A certificate of deposit, or CD, can be a good place to invest cash you won't need for a while, such as money for college or grad school. You'll tie up your funds for a determined period, usually between six months and five years, but you'll earn higher interest than you would on most savings accounts. In many cases, however, you must claim the interest on your federal taxes even before you cash your CD.
If you buy a six-month CD in January and cash it during the same year, there's no surprise. You'll get your interest before the end of the year and claim it on your federal taxes for the year you receive it. However, if you have CD with a maturity greater than one year, you must report the interest earned every year, according to the Internal Revenue Service. This rule applies to any type of savings certificate or time deposit at banks and other savings institutions.
Understanding the Logic
You'll usually have to pay a penalty if you want to touch your original investment in a CD before the account matures. However, banks typically allow you to withdraw the interest from CDs as soon as it's credited without any penalty. In general, the IRS considers that you've already received any interest that's been added to your account and that you can withdraw it without penalty. It doesn't make any difference whether or not you actually take it out.
You normally won't have trouble figuring out how much CD interest to claim on each year's income tax. The IRS requires every savings institution to send you a Form 1099-INT listing the taxable interest on your CDs and other accounts. These forms normally arrive after the end of the tax year in January or early February, and you can't cheat, because the IRS also receives a copy. Save your 1099-INT forms for tax filing time. However, you must claim any taxable interest even if a 1099 fails to arrive. Contact your bank to ask for a copy.
In most cases, you can report your CD and other interest income on line 8a of IRS Form 1040 or 1040 A or on line 2 of Form 1040EZ. If you have more than $1,500 in interest from all sources, however, you must choose either Form 1040 or 1040A. You must also complete Schedule B, the Interest and Ordinary Dividends form, listing CD and other interest income under line 1.

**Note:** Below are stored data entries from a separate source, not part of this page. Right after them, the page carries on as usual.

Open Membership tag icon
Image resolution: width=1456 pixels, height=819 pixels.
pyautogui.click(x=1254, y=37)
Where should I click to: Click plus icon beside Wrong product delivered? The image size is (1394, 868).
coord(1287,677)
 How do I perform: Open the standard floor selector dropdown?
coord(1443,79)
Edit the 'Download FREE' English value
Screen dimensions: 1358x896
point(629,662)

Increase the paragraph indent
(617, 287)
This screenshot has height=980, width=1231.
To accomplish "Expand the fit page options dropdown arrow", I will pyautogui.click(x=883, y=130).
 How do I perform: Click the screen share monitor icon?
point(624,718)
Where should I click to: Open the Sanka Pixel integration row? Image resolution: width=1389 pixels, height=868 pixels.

The IRS requires savings institutions to report interest yearly on CDs that have terms of longer than a year. However, sometimes banks may report interest on a yearly basis for shorter CDs. If the bank allows you to withdraw interest without a penalty, it's normally taxable, even before maturity. If the bank makes a mistake on the form, try asking for a new 1099-INT, suggests George Saenz of Bankrate. Otherwise, you'll have to claim the amount on your 1099-INT on your taxes. Prevent unpleasant surprises by finding out your bank's policy on reporting interest before you open a CD.